## Задание 1
Представьте в виде таблицы Markdown записи, начиная со строки, содержащей «The image size is (1574, 801).», и заканчивая строкой, содержащей «Looking at the screenshot, I should (x=362, y=17).». Столбцы назовите «№» и «Строка», пустые строки пропустите.
----------------
Со свойственной ему прямолинейностью Чемберлен выпустил кошку из мешка: все дело, оказывается, было в том, что в СССР господствовала социалистическая система хозяйства (не было, видите ли, ни процента на капитал, ни частных капиталовложений в землю!), которая уже на этой сравнительно ранней стадии развития обнаруживала несомненное превосходство над «обычной» для Чемберлена, т. е. капиталистической, системой хозяйства. Вот где коренилась истинная причина той дискриминации, которую британское правительство проявило в отношении СССР!
Как бы то ни было, но решающий шаг британским правительством был сделан: торговое соглашение 1930 года перестало существовать, и будущее советско-английской торговли повисло в воздухе.
К этому времени наша страна только что закончила первую пятилетку, и закончила успешно, в четыре года, благодаря героическим усилиям советского народа. Мы вступили в пятилетку отсталой, аграрной страной. У нас не было достаточных кадров, и потому для своей индустриализации мы вынуждены были привлечь иностранных инженеров и специалистов, главным образом из США, Германии и Англии. У нас не было современных станков и машин, и потому мы вынуждены были ввезти из-за границы самое разнообразное оборудование. У нас были очень ограниченные средства в иностранной валюте. И все-таки первая пятилетка была закончена досрочно! Но она досталась нам дорогой ценой: не хватало продовольствия, не хватало обуви и одежды, не хватало домов и квартир. Советские люди добровольно и сознательно жертвовали всем, необходимым для успешного преобразования экономики своей страны. Да и как могло быть иначе? Ведь в 1928-1932 гг. мы вели трудную и упорную борьбу на экономическом поле битвы. Борьбу за наше будущее, за торжество социализма, в нашей стране, за грядущее счастье всего человечества. Цель, которую мы преследовали, безусловно, стоила принесенных ради нее жертв, и мы могли с удовлетворением констатировать
Однако положение СССР было трудным. Изнутри нам грозила кулацкая стихия, которая хотя и была побеждена в процессе коллективизации, но еще сохраняла возможность серьезно вредить советскому государству. Извне нам грозили реакционные силы капиталистического мира — особенно в Англии, — которые все еще не хотели примириться с существованием «большевистской страны» на востоке Европы, вели против нее всевозможные интриги и мечтали о новом крестовом походе для ликвидации этого «очага революции» вооруженной рукой.
Такова была та обстановка, в которой начинались торговые переговоры с британским правительством.
----------------
## Задание 2
Напишите продолжение отрывка о советско-английской торговле, начав сразу после его последнего предложения.
----------------
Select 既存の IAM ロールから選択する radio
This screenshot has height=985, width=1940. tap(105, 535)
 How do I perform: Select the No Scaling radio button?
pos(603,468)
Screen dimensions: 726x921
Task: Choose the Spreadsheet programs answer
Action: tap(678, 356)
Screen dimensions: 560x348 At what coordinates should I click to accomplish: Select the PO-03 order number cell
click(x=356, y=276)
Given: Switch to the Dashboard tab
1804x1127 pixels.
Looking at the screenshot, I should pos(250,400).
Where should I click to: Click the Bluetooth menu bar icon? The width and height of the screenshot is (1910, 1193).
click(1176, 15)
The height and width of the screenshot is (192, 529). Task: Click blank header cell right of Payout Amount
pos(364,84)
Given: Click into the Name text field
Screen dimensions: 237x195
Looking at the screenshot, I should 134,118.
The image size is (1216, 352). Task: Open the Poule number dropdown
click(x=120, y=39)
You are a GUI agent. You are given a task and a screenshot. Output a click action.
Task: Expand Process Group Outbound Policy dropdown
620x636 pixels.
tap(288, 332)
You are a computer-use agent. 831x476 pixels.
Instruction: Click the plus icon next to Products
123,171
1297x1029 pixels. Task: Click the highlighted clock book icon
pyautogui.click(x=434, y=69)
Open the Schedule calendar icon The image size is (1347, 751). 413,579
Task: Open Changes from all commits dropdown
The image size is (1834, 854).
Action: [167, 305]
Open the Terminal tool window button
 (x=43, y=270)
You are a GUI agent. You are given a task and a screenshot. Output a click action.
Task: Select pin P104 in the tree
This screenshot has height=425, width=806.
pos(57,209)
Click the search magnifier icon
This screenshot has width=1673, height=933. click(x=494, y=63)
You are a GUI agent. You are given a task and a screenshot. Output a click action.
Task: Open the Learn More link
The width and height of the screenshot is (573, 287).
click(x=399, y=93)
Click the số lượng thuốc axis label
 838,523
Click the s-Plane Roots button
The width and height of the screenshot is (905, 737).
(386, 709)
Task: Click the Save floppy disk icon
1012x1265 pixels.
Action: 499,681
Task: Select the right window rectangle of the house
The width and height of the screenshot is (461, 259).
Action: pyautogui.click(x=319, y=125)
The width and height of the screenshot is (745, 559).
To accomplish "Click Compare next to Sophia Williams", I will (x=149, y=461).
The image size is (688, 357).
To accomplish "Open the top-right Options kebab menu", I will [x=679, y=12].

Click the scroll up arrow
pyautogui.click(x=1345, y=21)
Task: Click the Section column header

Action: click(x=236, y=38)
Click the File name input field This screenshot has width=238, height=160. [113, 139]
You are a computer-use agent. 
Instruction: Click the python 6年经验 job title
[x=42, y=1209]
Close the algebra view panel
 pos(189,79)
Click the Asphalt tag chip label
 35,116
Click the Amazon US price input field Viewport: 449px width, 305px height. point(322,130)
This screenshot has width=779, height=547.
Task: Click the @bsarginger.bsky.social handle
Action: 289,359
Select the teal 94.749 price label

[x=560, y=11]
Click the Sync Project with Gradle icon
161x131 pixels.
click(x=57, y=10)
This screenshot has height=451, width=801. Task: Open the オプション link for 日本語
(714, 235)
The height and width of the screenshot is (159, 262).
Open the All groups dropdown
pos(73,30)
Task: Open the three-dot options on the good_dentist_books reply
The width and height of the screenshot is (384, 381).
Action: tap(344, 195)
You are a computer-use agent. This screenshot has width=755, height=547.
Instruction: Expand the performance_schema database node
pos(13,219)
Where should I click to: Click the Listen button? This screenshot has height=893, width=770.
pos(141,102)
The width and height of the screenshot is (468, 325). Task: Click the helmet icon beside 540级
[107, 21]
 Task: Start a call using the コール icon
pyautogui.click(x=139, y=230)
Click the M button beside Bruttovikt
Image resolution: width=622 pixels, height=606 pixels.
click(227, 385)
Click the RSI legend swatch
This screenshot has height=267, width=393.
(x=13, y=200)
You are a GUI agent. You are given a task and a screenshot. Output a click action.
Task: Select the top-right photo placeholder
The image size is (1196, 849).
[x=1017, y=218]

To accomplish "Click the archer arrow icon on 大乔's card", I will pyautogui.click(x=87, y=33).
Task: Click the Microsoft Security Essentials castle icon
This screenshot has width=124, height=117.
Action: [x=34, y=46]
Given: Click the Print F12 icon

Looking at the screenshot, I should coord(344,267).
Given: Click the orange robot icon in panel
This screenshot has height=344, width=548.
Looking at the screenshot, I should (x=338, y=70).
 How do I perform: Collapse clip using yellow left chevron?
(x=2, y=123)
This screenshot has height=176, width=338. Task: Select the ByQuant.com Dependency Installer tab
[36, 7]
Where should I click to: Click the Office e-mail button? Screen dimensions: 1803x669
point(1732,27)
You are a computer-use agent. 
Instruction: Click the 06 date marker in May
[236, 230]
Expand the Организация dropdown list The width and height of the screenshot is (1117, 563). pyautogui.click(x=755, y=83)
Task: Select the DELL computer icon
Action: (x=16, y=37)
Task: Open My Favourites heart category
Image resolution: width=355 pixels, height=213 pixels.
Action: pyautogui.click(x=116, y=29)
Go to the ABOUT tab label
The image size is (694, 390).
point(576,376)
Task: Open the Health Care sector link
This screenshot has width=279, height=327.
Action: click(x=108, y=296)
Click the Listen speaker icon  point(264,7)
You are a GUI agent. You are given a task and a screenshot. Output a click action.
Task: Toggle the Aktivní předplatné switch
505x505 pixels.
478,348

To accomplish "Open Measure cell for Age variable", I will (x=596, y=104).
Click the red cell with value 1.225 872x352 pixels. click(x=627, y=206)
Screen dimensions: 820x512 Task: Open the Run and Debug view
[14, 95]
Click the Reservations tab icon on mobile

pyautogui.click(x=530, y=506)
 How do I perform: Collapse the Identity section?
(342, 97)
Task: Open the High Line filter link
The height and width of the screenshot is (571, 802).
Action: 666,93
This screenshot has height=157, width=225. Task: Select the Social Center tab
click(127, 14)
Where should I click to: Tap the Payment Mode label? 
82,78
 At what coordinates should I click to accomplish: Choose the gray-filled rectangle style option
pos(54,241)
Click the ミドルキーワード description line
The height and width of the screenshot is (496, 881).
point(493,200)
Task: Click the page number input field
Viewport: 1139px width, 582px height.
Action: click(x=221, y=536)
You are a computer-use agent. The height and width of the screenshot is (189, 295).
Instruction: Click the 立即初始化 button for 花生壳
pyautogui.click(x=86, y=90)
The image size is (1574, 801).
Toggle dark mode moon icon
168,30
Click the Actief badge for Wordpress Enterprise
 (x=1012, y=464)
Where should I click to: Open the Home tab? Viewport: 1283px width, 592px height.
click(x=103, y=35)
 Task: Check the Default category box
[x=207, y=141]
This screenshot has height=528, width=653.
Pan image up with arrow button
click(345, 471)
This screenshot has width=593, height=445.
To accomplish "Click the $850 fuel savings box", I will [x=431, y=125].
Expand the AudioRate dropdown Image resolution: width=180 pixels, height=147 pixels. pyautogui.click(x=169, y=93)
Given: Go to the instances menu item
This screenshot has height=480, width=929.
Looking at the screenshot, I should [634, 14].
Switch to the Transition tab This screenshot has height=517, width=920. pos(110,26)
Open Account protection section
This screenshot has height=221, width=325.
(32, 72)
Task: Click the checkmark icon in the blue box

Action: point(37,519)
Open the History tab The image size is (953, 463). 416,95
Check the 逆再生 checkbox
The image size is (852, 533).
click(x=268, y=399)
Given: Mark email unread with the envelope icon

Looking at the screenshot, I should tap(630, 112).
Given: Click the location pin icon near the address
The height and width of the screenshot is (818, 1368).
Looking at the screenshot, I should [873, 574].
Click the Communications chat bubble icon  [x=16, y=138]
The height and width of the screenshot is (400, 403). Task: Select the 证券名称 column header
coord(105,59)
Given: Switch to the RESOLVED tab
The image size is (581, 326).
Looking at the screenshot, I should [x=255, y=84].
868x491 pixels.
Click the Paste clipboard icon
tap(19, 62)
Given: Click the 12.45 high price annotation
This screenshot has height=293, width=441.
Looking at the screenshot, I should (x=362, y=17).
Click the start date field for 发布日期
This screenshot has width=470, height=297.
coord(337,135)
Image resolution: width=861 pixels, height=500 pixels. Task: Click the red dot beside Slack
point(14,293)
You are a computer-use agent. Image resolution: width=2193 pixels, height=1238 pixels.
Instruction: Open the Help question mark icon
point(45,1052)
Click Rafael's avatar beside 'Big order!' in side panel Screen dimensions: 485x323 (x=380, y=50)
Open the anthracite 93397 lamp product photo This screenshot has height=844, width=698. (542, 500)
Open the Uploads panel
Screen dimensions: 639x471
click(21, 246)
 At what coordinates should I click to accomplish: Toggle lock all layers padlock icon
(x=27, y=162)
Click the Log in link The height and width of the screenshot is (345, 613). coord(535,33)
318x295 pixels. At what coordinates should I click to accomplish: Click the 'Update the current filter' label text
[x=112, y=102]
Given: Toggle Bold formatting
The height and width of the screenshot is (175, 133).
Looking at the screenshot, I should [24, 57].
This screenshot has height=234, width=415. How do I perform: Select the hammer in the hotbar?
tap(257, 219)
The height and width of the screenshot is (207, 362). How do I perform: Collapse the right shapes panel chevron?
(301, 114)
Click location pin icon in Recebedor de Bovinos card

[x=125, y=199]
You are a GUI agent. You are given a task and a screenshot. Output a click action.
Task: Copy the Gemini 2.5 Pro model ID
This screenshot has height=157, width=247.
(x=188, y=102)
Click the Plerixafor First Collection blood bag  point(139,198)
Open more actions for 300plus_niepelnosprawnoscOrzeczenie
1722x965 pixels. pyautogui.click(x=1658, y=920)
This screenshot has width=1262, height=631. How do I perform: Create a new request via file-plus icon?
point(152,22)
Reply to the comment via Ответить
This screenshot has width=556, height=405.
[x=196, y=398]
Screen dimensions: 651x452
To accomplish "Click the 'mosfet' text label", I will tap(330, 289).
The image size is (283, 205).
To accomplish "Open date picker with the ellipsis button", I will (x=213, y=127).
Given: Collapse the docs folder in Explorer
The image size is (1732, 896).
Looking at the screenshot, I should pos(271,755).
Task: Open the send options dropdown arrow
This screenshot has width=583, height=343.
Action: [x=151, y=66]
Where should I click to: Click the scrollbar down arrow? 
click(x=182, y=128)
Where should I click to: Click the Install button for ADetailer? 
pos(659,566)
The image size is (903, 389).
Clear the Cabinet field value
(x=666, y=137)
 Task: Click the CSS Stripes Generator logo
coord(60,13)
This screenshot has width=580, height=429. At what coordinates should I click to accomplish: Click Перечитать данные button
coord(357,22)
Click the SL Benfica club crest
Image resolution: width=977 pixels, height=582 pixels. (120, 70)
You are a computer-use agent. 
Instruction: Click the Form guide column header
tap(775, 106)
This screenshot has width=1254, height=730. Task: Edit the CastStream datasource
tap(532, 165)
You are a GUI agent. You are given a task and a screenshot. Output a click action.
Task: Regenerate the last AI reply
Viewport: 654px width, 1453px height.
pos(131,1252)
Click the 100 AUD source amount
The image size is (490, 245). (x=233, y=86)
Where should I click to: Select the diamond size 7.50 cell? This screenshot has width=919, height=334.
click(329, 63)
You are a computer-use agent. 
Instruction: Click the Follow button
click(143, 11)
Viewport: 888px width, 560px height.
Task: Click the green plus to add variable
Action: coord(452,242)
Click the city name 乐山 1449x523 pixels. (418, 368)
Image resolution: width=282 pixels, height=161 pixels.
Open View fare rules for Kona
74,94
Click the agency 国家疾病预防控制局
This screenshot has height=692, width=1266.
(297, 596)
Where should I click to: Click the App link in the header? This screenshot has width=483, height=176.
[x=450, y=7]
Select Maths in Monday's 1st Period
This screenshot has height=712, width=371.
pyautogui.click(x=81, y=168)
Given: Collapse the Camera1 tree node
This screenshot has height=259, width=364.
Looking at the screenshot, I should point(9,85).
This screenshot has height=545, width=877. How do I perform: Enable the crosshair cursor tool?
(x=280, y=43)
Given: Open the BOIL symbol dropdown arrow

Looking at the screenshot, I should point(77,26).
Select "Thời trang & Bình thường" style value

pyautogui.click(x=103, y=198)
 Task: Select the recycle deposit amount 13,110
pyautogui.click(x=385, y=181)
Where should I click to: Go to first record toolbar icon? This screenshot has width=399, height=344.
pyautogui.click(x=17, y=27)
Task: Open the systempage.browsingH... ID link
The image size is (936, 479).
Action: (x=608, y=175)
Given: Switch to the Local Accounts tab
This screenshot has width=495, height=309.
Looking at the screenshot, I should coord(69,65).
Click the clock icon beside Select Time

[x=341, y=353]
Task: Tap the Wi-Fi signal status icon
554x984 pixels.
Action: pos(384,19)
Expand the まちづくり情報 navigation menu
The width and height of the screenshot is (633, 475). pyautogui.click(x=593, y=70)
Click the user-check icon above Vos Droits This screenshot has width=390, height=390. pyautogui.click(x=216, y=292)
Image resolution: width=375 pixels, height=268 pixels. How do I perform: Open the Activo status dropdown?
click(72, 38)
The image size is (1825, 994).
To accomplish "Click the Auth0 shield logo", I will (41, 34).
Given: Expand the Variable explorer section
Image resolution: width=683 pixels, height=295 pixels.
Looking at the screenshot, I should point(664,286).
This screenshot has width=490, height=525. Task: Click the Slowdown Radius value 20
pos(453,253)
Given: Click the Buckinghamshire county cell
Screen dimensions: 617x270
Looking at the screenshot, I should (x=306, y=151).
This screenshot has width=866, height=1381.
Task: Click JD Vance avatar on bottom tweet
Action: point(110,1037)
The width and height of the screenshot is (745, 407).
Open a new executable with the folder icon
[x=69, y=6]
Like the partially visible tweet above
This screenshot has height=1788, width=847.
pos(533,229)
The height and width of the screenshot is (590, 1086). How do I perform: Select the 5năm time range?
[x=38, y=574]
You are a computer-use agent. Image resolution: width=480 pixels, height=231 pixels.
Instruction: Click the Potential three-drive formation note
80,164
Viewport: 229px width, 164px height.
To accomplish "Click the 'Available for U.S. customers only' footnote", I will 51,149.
----------------
## Письменный ответ 1
| № | Строка |
|---|---|
| 1 | The image size is (1574, 801). |
| 2 | Toggle dark mode moon icon |
| 3 | 168,30 |
| 4 | Click the Actief badge for Wordpress Enterprise |
| 5 |  (x=1012, y=464) |
| 6 | Where should I click to: Open the Home tab? Viewport: 1283px width, 592px height. |
| 7 | click(x=103, y=35) |
| 8 |  Task: Check the Default category box |
| 9 | [x=207, y=141] |
| 10 | This screenshot has height=528, width=653. |
| 11 | Pan image up with arrow button |
| 12 | click(345, 471) |
| 13 | This screenshot has width=593, height=445. |
| 14 | To accomplish "Click the $850 fuel savings box", I will [x=431, y=125]. |
| 15 | Expand the AudioRate dropdown Image resolution: width=180 pixels, height=147 pixels. pyautogui.click(x=169, y=93) |
| 16 | Given: Go to the instances menu item |
| 17 | This screenshot has height=480, width=929. |
| 18 | Looking at the screenshot, I should [634, 14]. |
| 19 | Switch to the Transition tab This screenshot has height=517, width=920. pos(110,26) |
| 20 | Open Account protection section |
| 21 | This screenshot has height=221, width=325. |
| 22 | (32, 72) |
| 23 | Task: Click the checkmark icon in the blue box |
| 24 | Action: point(37,519) |
| 25 | Open the History tab The image size is (953, 463). 416,95 |
| 26 | Check the 逆再生 checkbox |
| 27 | The image size is (852, 533). |
| 28 | click(x=268, y=399) |
| 29 | Given: Mark email unread with the envelope icon |
| 30 | Looking at the screenshot, I should tap(630, 112). |
| 31 | Given: Click the location pin icon near the address |
| 32 | The height and width of the screenshot is (818, 1368). |
| 33 | Looking at the screenshot, I should [873, 574]. |
| 34 | Click the Communications chat bubble icon  [x=16, y=138] |
| 35 | The height and width of the screenshot is (400, 403). Task: Select the 证券名称 column header |
| 36 | coord(105,59) |
| 37 | Given: Switch to the RESOLVED tab |
| 38 | The image size is (581, 326). |
| 39 | Looking at the screenshot, I should [x=255, y=84]. |
| 40 | 868x491 pixels. |
| 41 | Click the Paste clipboard icon |
| 42 | tap(19, 62) |
| 43 | Given: Click the 12.45 high price annotation |
| 44 | This screenshot has height=293, width=441. |
| 45 | Looking at the screenshot, I should (x=362, y=17). |

## Письменный ответ 2
Начало переговоров
На протяжении всего ноября 1932 г. я держал Москву в курсе всех своих встреч и бесед по вопросу о торговых переговорах, и 7 декабря мне было поручено уведомить английское министерство иностранных дел, что Советское правительство принимает предложение британского правительства об открытии переговоров в целях заключения нового торгового соглашения и что представителями Советского правительства в переговорах буду я и наш тогдашний торгпред в Лондоне А. В. Озерский. Соответствующую ноту я направил на имя постоянного товарища министра иностранных дел сэра Роберта Ванситарта.
Первое совместное заседание сторон состоялось 15 декабря в здании министерства торговли. С советской стороны в качестве главных делегатов присутствовали я и Озерский, с британской стороны — министр торговли Ренсимен и глава департамента заморской торговли Колвил. Кроме того, за столом сидело значительное число экспертов обеих сторон, среди которых были первый секретарь посольства Каган от нас и сэр Хорас Вилсон от англичан. Этот последний сыграл в дальнейшем чрезвычайно большую роль в ходе переговоров.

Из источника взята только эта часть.